If we take a look at no_mem_instrs() in Transforms/LoopInterchange/interchange-no-deps.ll, the output dependency on store i64 %indvars.iv, i64* %ptr, align 4 is a scalar output dependency and is supposed to be legal to interchange, if we treat scalar output dependencies as interchange-preventing, this test would fail. Similar situation occurs for lcssa_05() and lcssa_06() in Transforms/LoopInterchange/lcssa.ll.

congzhe updated this revision to Diff 413048.Mar 4 2022, 9:50 AM

Updated test lcssa_08() by adding -da-disable-delinearization-check such that it could be interchanged.

congzhe updated this revision to Diff 413052.Mar 4 2022, 9:56 AM

Fixed an error in my previous update.

bmahjour added inline comments.Mar 7 2022, 12:29 PM
llvm/test/Transforms/LoopInterchange/lcssa-preheader.ll
5

Just to clarify a bit, the current patch does not prevent interchange for any case, what this patch does is to fix the deficiency that we did not detect output dependency before. I'm hoping this is one step closer to solving the motivating bug.

Does that mean this patch does not solve the motivating problem (pr48057) either? If that's the case, I think we should try to understand the problem better before proceeding further.

I noticed a different miscompile due to incorrect handling of scalar dependencies and reported it here: https://github.com/llvm/llvm-project/issues/54176. Scalar dependencies are special in that they carry across all iterations of the loop, so they must be handled with care.
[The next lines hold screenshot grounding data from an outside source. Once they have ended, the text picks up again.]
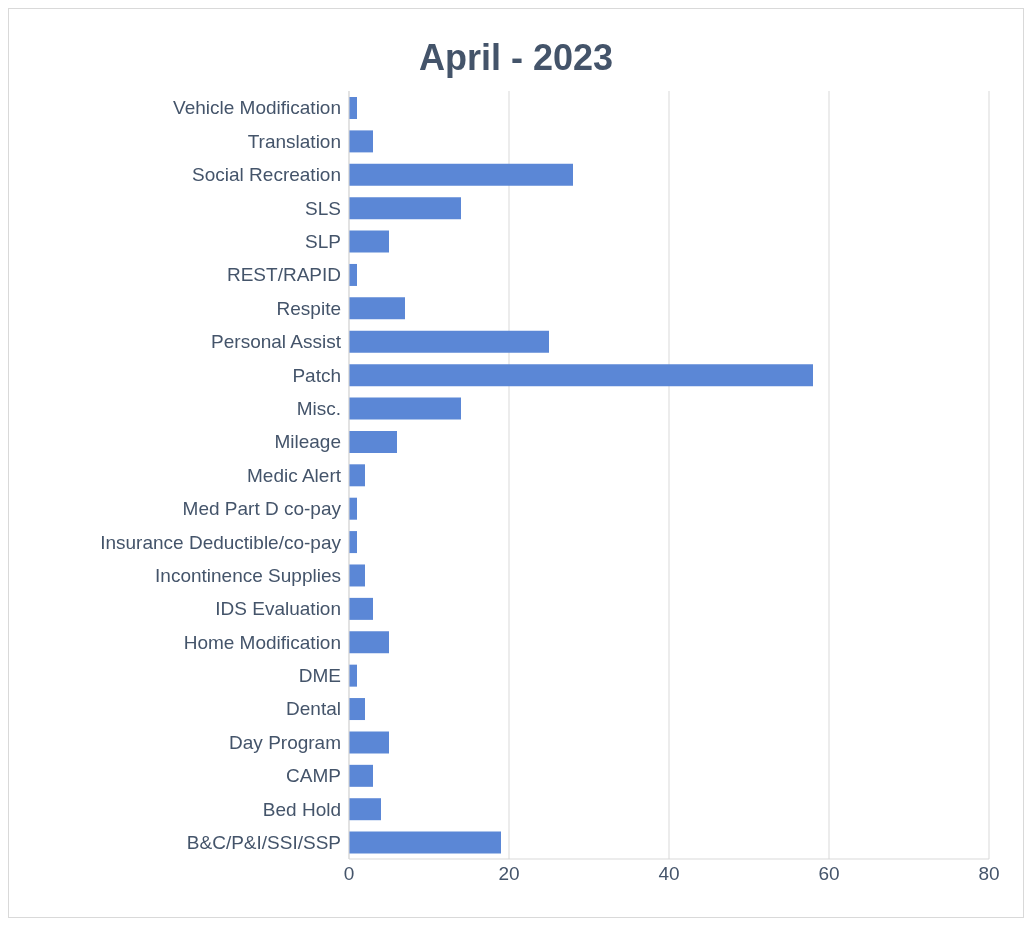 This screenshot has width=1032, height=926. I want to click on y-tick-label: Incontinence Supplies, so click(248, 575).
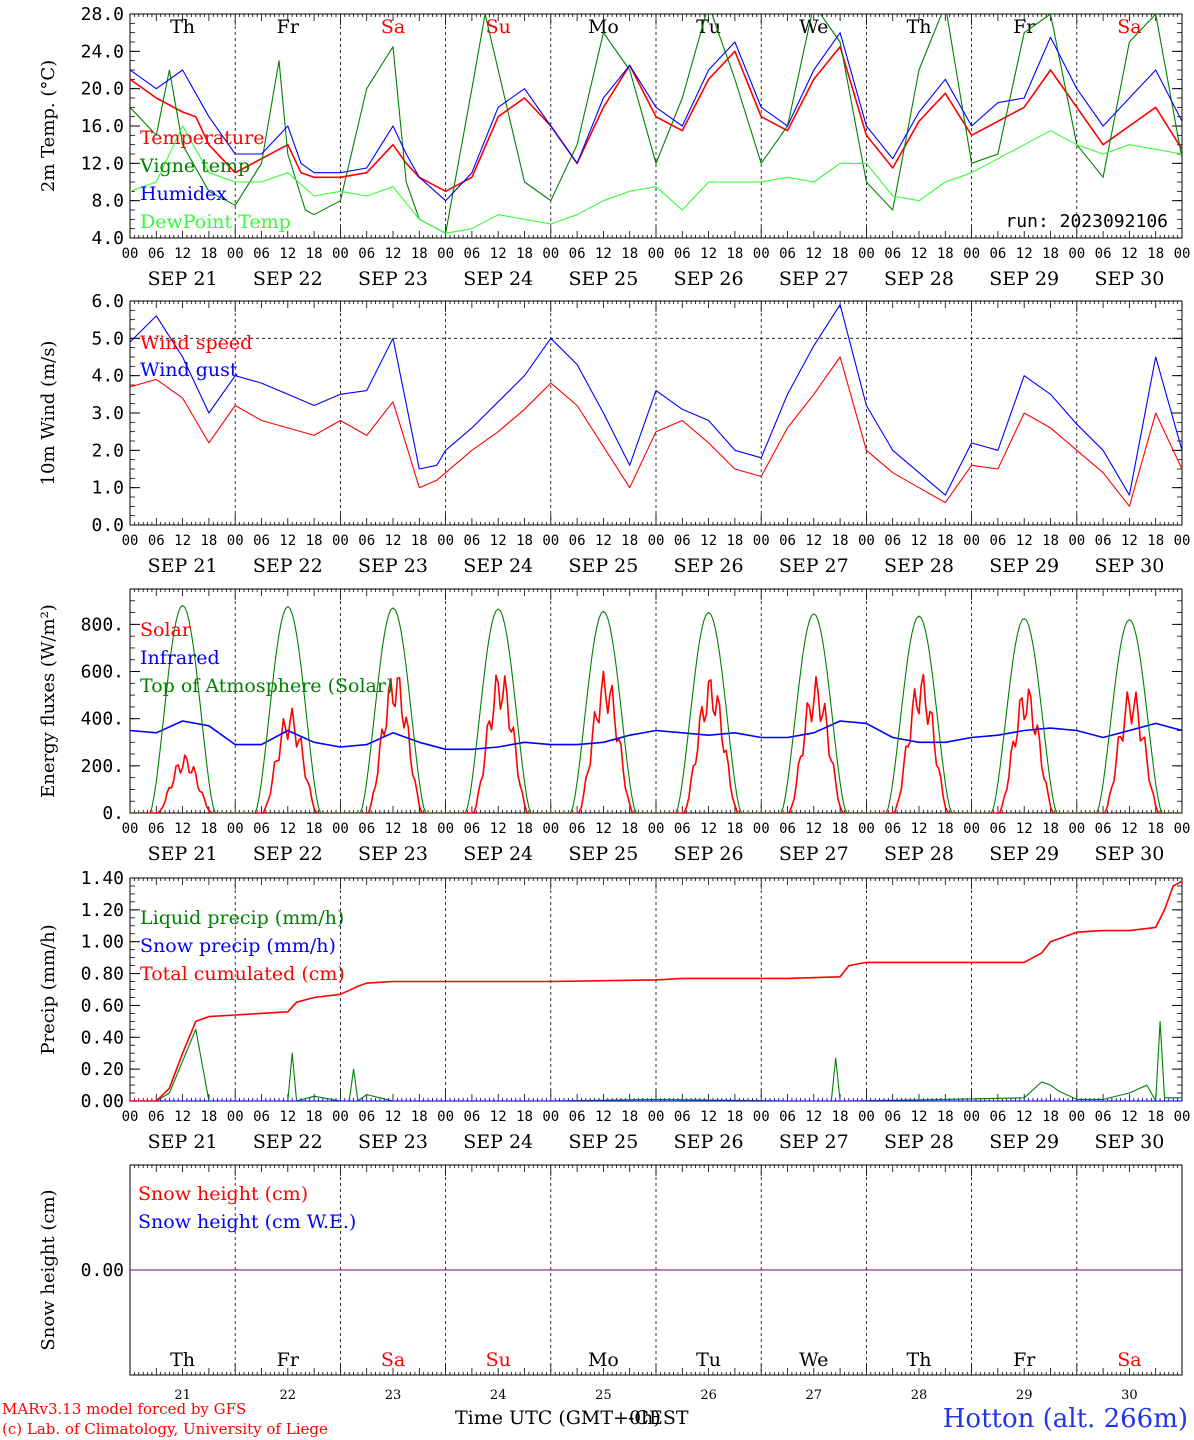 The width and height of the screenshot is (1194, 1440). What do you see at coordinates (393, 27) in the screenshot?
I see `day-name-label: Sa` at bounding box center [393, 27].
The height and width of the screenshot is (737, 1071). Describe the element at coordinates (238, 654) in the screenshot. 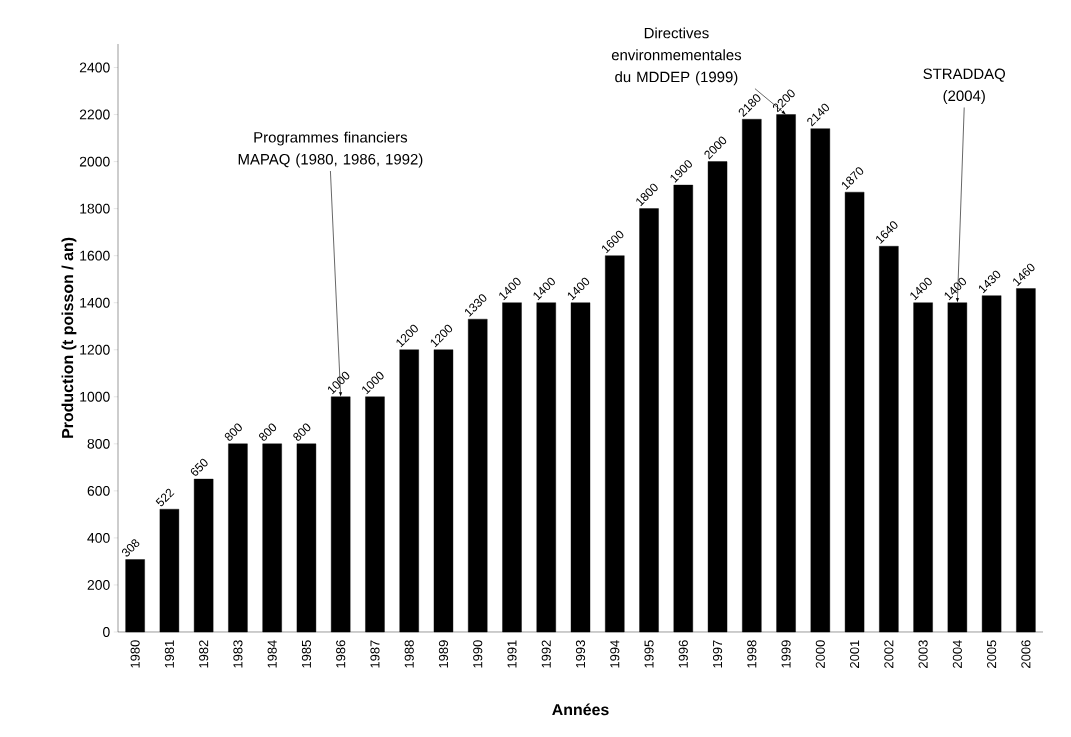

I see `x-tick-label: 1983` at that location.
For correctness, I think we should treat them more conservatively by default and only allow interchange when it can be proven to be safe. I'm planning to take a deeper look into the legality logic of loop interchange later this week.

bmahjour accepted this revision.Mar 9 2022, 9:04 AM

With the recent updates we are no longer losing test coverage. Per discussion in the Loop Opt WG call, I'll approve to get this in as a small incremental improvement. I'll look into https://github.com/llvm/llvm-project/issues/54176 and follow up with more patches.

This revision is now accepted and ready to land.Mar 9 2022, 9:04 AM

With the recent updates we are no longer losing test coverage. Per discussion in the Loop Opt WG call, I'll approve to get this in as a small incremental improvement. I'll look into https://github.com/llvm/llvm-project/issues/54176 and follow up with more patches.

Thanks a lot Bardia, very much appreciate it :)

This revision was landed with ongoing or failed builds.Mar 9 2022, 12:56 PM
This revision was automatically updated to reflect the committed changes.